Chronic back pain, which is also amenable to management using the methods of the invention, is another broad category of pain that can be alleviated by application of the methods of the invention. Chronic back pain is generally due to one or more of the following six causes: (i) stress on intervertebral facet joints, caused by slippage, arthritis, wedging, or scoliosis; (ii) radiculopathy, the mechanical compression of the nerve root due to bulging discs or tumors; (iii) tendonitis or tendon sprain; (iv) muscle spasm or muscle sprain; (v) ischemia, a local insufficiency in circulatory flow; and (vi) neuropathy, damage to nervous tissue of metabolic etiology or arising from cord tumors or central nervous system disease.

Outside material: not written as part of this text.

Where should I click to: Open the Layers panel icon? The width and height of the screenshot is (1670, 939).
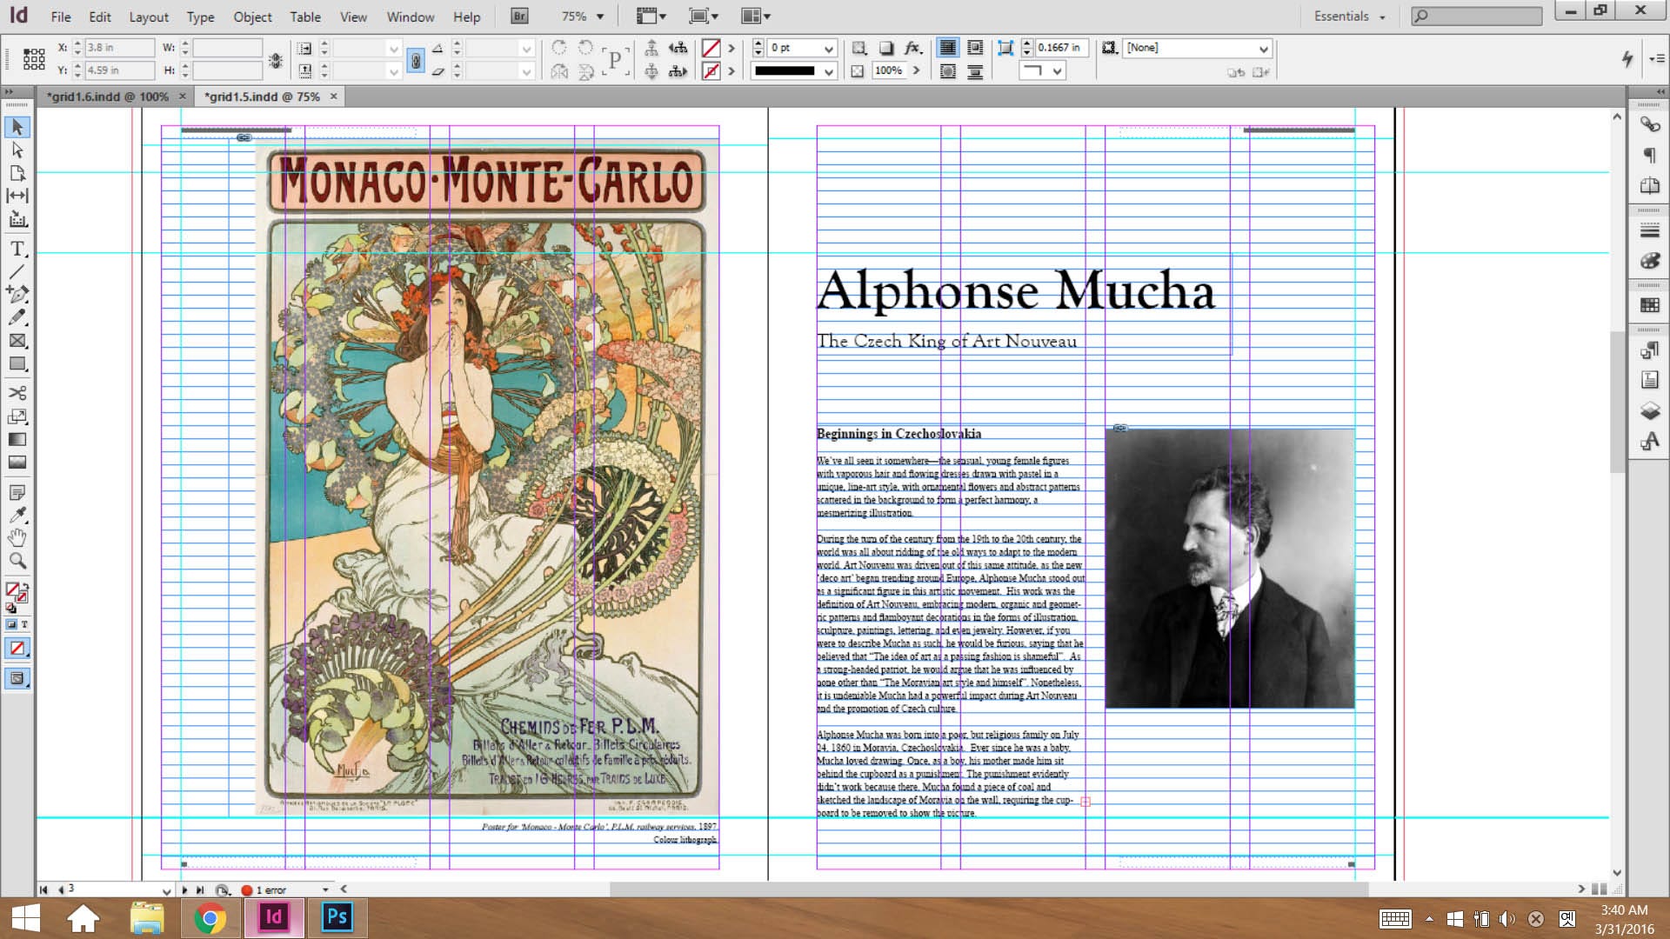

The methods of the invention can be used to manage pain in patients who are opioid naive or who are no longer opioid naive. Exemplary opioid naive patients are those who have not received long-term opioid therapy for pain management. Exemplary non-opioid naive patients are those who have received short-term or long-term opioid therapy and have developed tolerance, dependence, or other undesirable side effects. For example, patients who have intractable adverse side effects with oral, intravenous, or intrathecal morphine, transdermal fentanyl patches, or other conventional methods and devices of opioid delivery can achieve good analgesia and maintain favorable side-effects profiles with delivery of fentanyl or a fentanyl congener when administered in the dose ranges and/or low volume rates described above.